Woods told Eyewitness News the union continues to honour the court injunction, but stressed the primary issues at the corporation persist.
A judicial review regarding the presidency of the Water and Sewerage Management Union must take place before the hearing for the injunction takes place.
The judicial review has been set for March 20 before Justice Indra Charles.
However, Woods said he hopes that date can be pushed up to bring a resolution to the matter.
“With the court extending the injunction, the corporation continues to abuse the workers,” he said.
“… We are calling for them to expedite the matter as soon as possible.”
Eyewitness News understands the union plans to demonstrate today.
Chief Justice Brian Moree granted an injunction on February 14, ending industrial action at the corporation.
The injunction followed after workers refused to head back to work even after the minister of labour informed the line-staff and managerial unions that he had referred the matter to the Industrial Tribunal.
BUSAWU announced work-to-rule on February 6.
Some members reportedly participated in a sickout on February 7 and 10.
The union went on strike on February 11.
The union has agitated for resolution over overtime and holiday pay for post-Hurricane Dorian recovery work; docked salary for travel expenses; the discontinuation of responsibility allowance payments, which the union claimed was 13 months overdue; and concerns over promotion exercises; among other issues.

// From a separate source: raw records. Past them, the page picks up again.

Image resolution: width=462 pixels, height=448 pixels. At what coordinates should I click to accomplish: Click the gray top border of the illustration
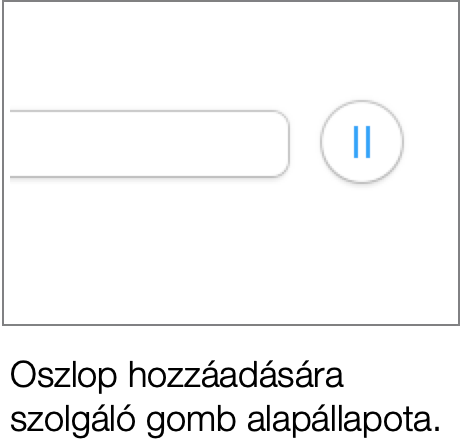pyautogui.click(x=231, y=1)
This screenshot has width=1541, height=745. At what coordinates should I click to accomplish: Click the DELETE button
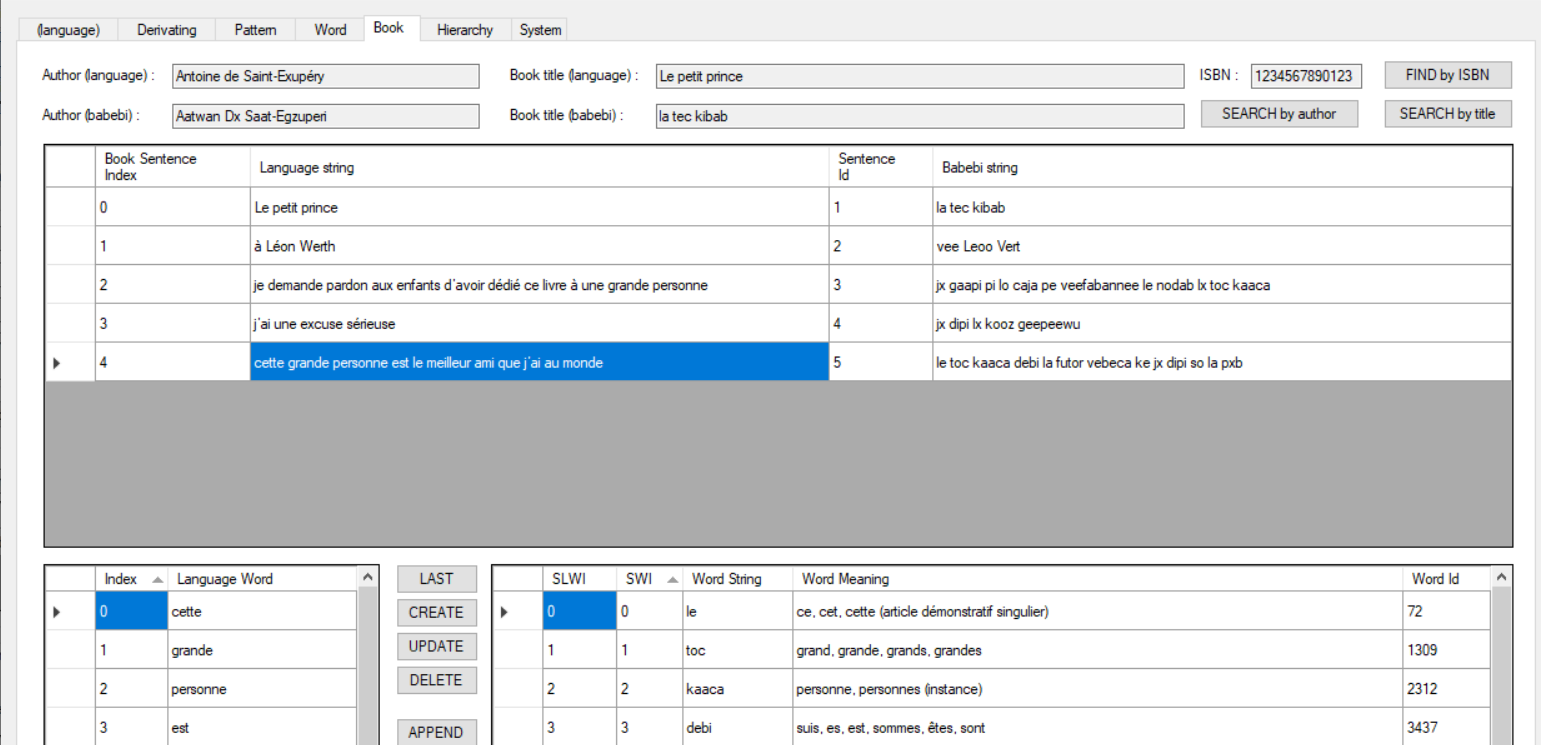click(436, 680)
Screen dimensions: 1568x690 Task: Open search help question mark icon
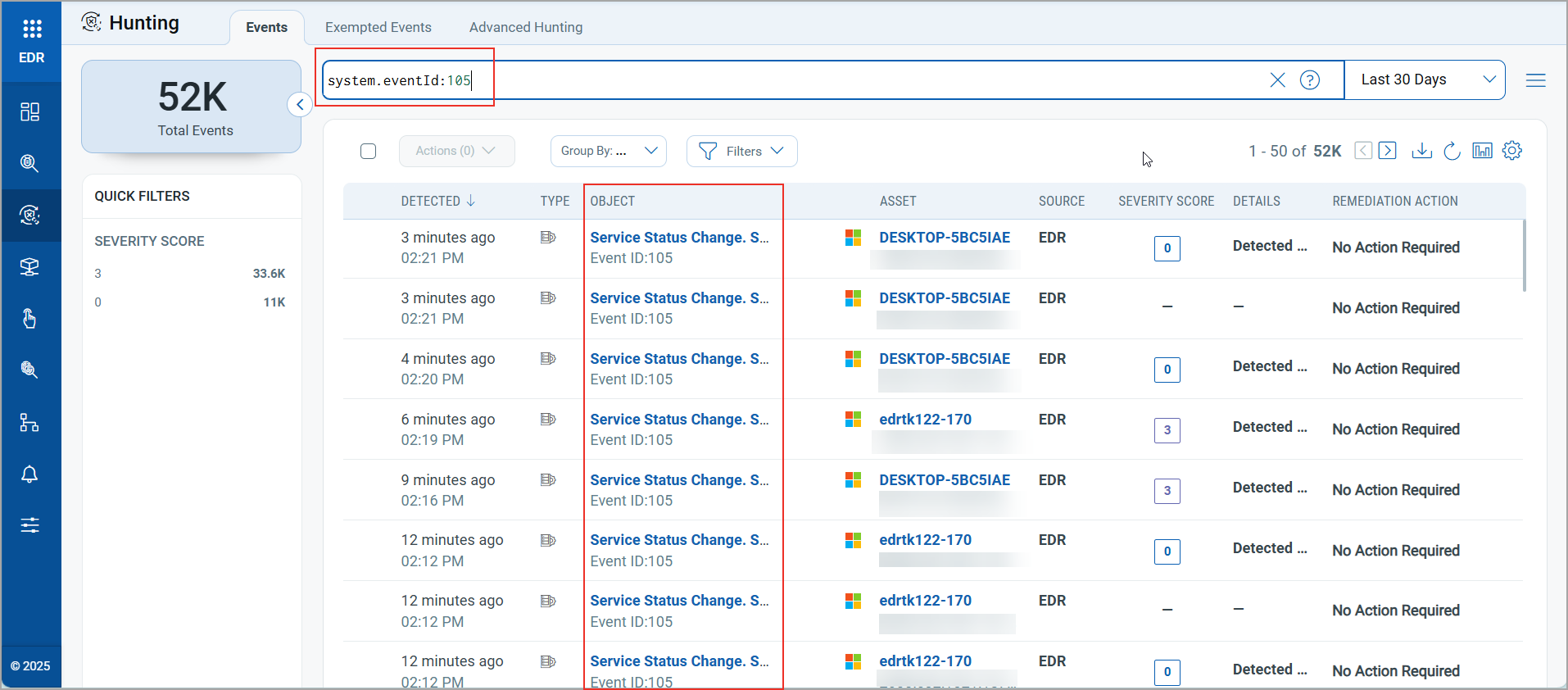tap(1310, 79)
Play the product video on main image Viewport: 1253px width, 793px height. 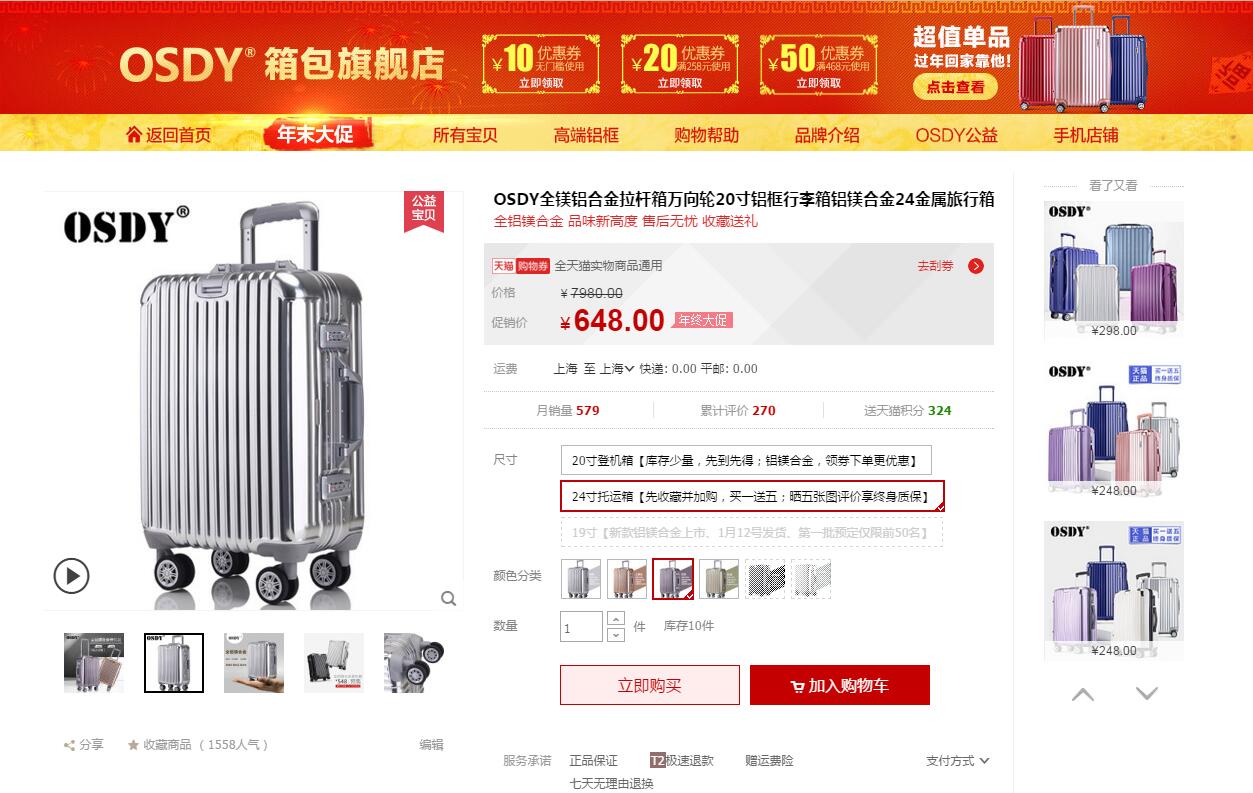click(x=71, y=575)
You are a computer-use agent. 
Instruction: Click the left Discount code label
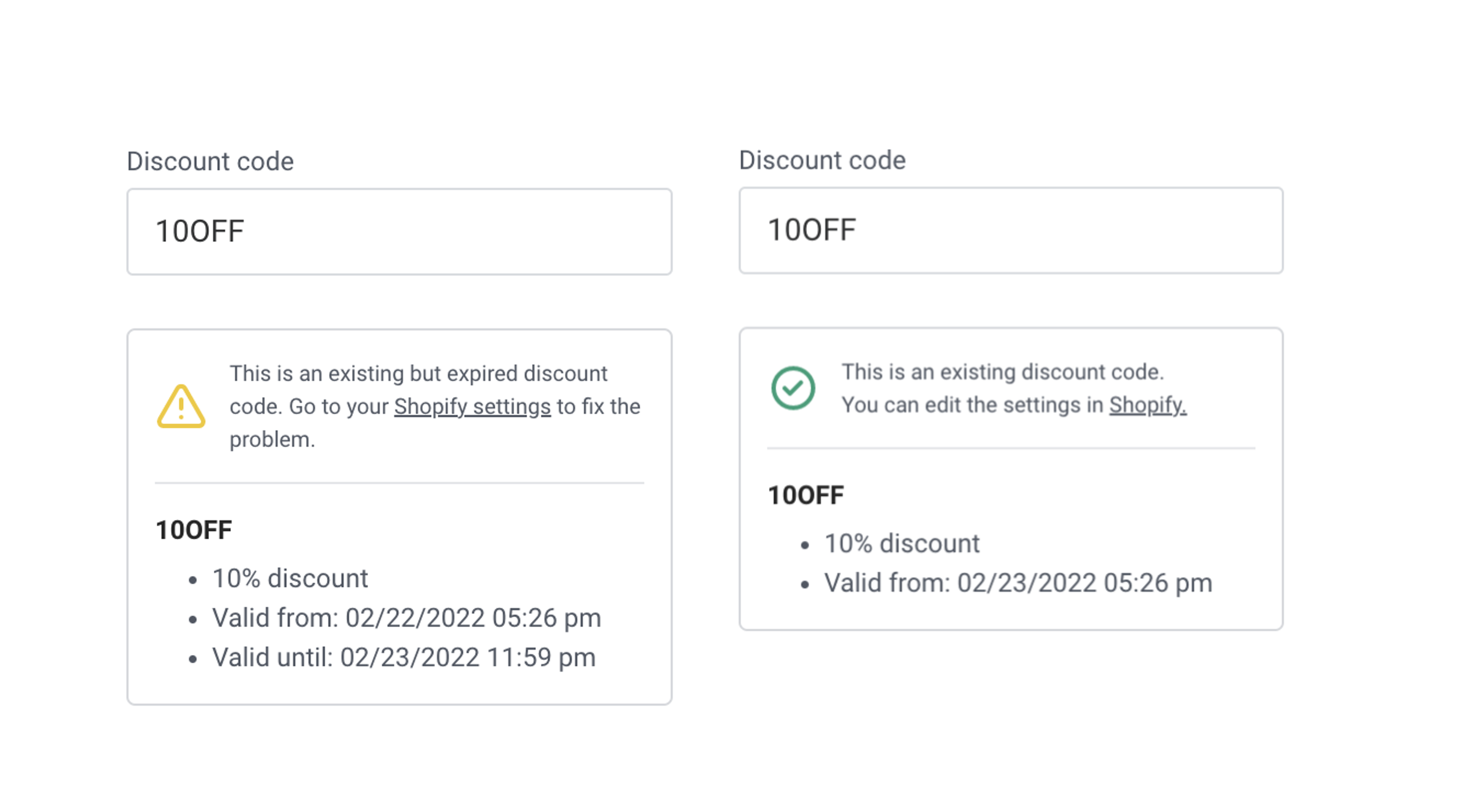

However, the WSC has claimed a handful of employees assigned to work in Abaco after the storm “fraudulently” amassed hundreds of overtime; responsibility allowance is not an automatic entitlement, but granted under the industrial agreement in particular circumstances; and promotion exercises were based on merit and done at the “discretion of the corporation”.
The union has called for WSC Executive Chairman Adrian Gibson to be removed and pressed for a new industrial agreement to be signed.
The previous agreement expired in June 2018.
Woods has said the union submitted a new proposal in May, but had yet to receive a counter proposal.